*Challenge*: Can you render the lines starting at the one containing "You are a GUI" and ending at the one containing "Рекламодателям (176, 901)", both included, as a numbered list with blank lines left out?

*Recorded information*:
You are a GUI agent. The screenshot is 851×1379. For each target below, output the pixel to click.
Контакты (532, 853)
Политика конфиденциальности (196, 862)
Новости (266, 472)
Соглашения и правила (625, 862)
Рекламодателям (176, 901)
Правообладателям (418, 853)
* * *
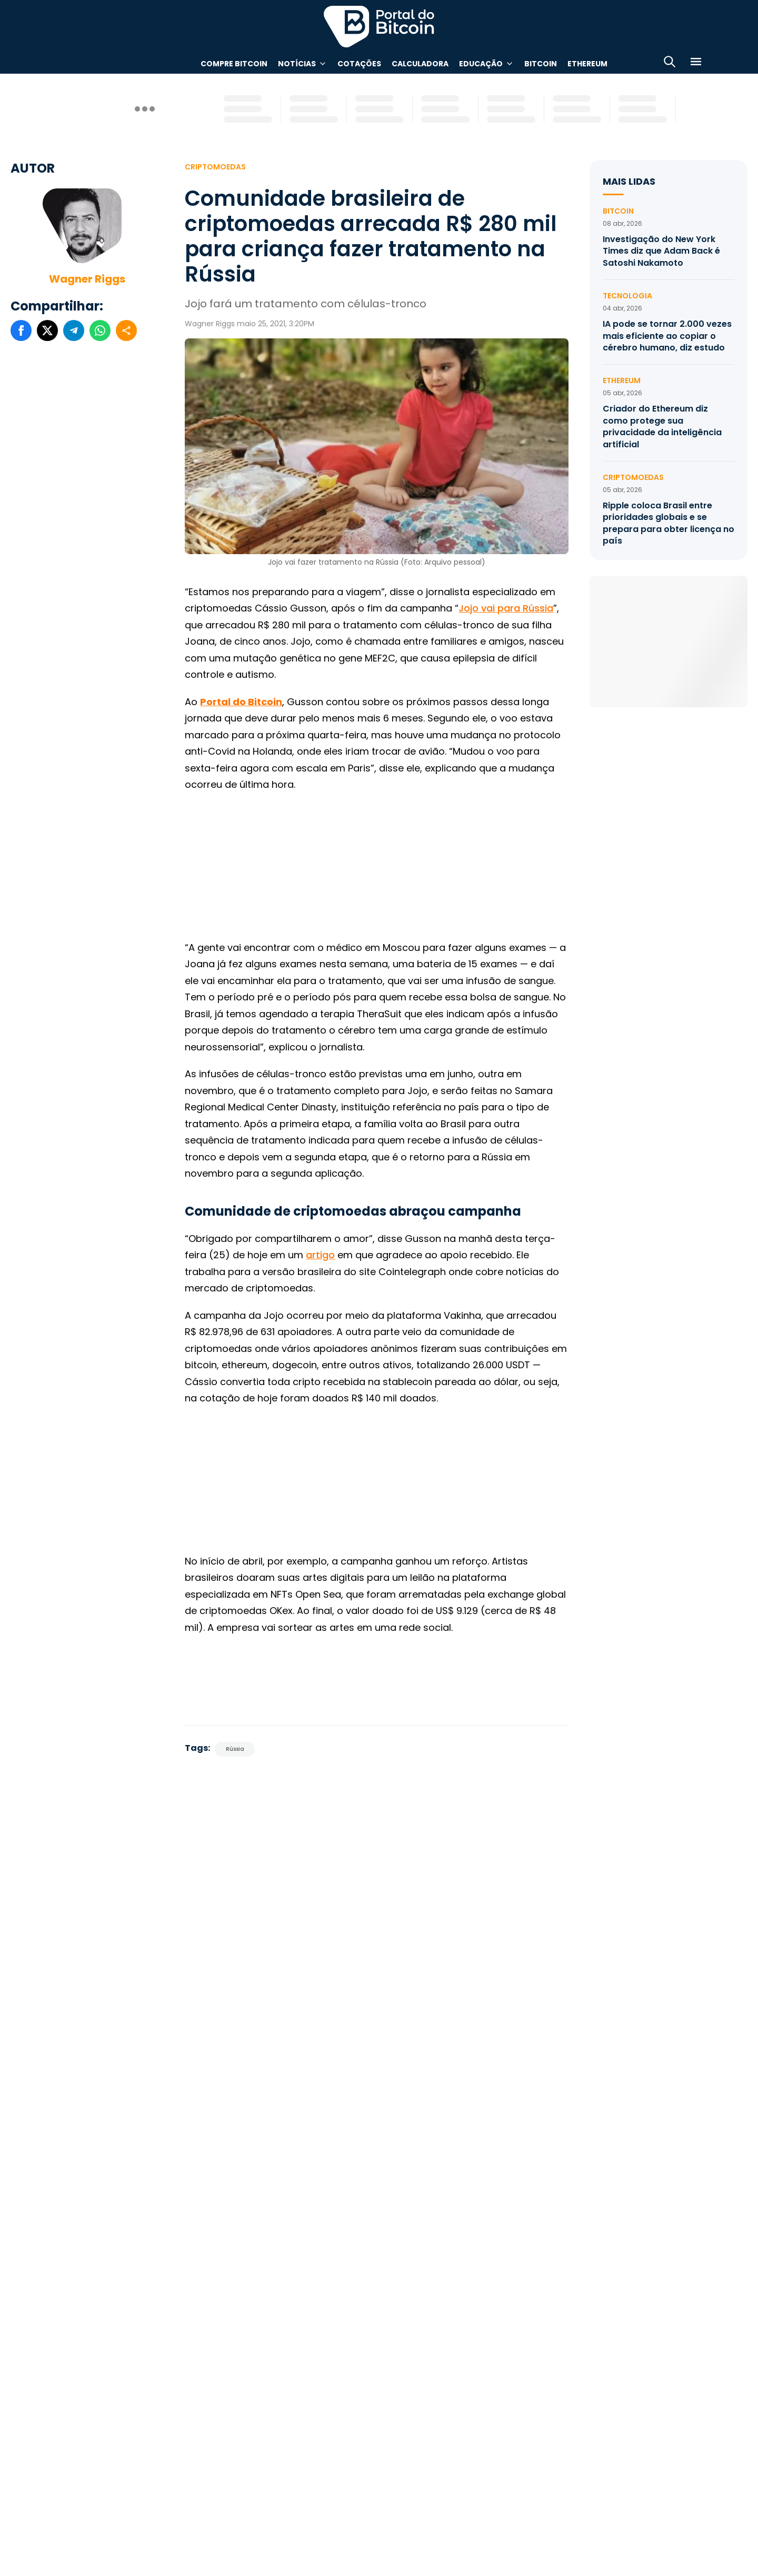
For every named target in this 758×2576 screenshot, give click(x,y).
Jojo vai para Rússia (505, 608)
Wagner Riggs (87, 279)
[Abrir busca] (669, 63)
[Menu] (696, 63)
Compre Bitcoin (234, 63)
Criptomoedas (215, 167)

*Complete output*:
1. You are a GUI agent. The screenshot is 851×1379. For each target below, output the pixel to click.
2. Контакты (532, 853)
3. Политика конфиденциальности (196, 862)
4. Новости (266, 472)
5. Соглашения и правила (625, 862)
6. Рекламодателям (176, 901)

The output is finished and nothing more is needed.